Supplied records:

========

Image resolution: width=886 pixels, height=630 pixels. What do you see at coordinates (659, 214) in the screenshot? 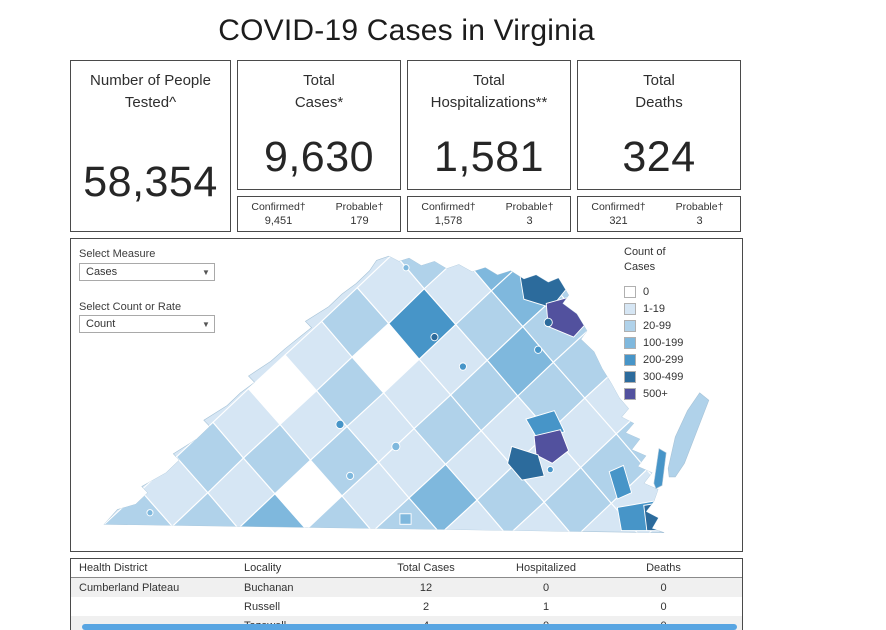
I see `kpi-subcard-deaths: Confirmed† 321 Probable† 3` at bounding box center [659, 214].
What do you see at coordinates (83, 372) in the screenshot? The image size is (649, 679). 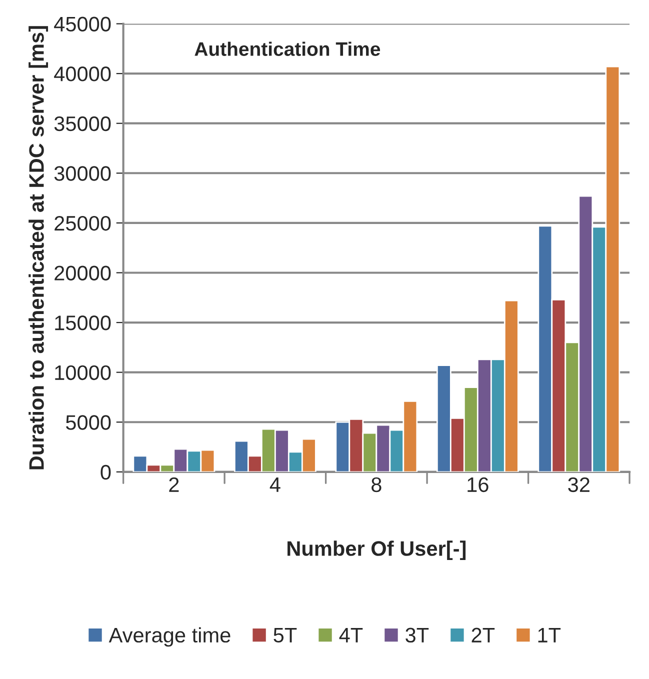 I see `y-tick-label: 10000` at bounding box center [83, 372].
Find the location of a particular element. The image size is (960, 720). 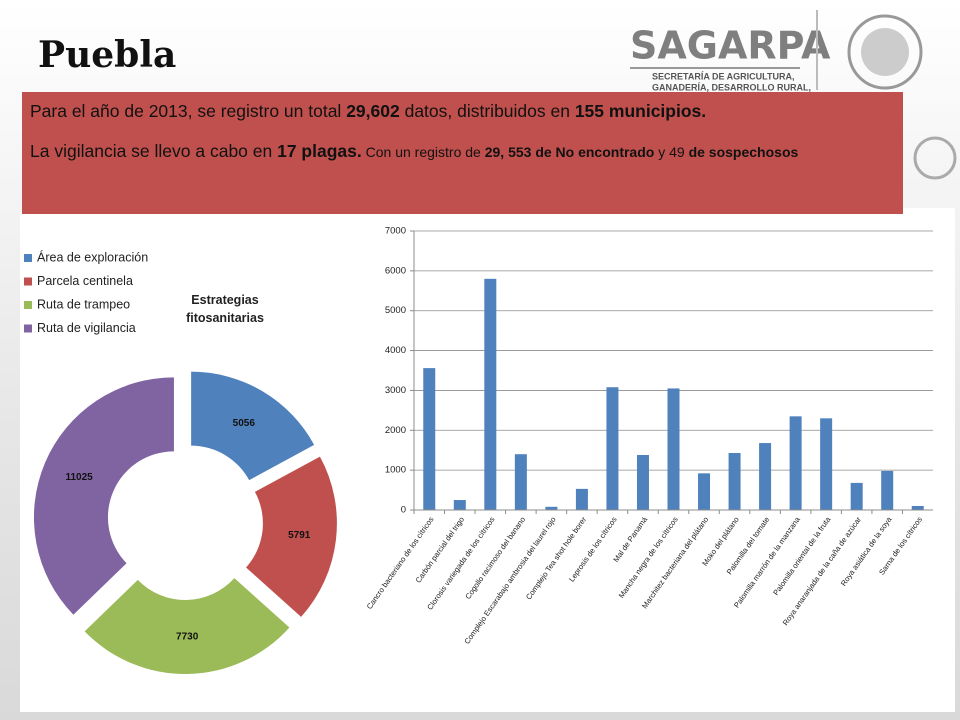

slide-title: Puebla is located at coordinates (108, 55).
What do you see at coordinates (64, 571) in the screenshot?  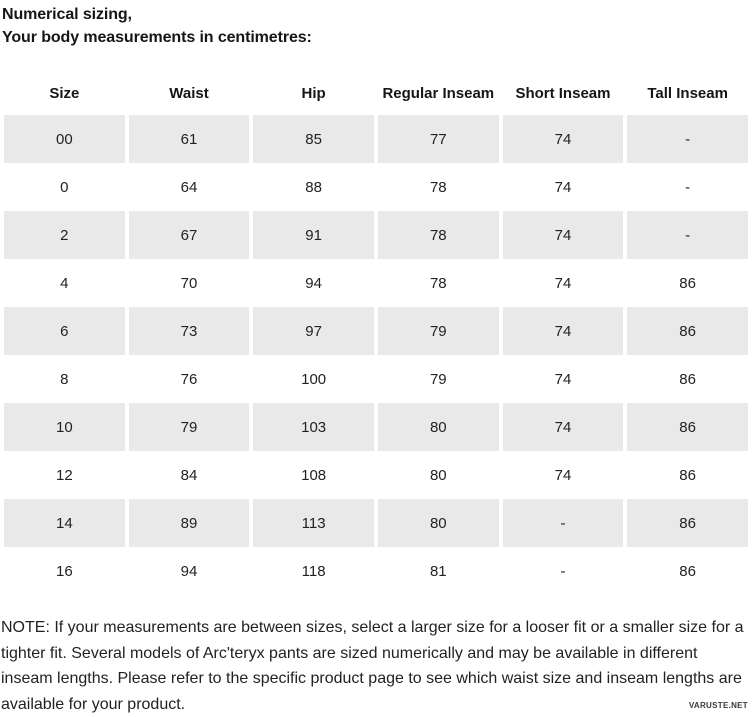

========

Exercise aim: Reproduce verbatim the portion of the items that runs from the beginning through the line containing "center [659, 214].", with both ends included, and leave the pictures out of your answer.

Response:
Image resolution: width=886 pixels, height=630 pixels. What do you see at coordinates (659, 214) in the screenshot? 
I see `kpi-subcard-deaths: Confirmed† 321 Probable† 3` at bounding box center [659, 214].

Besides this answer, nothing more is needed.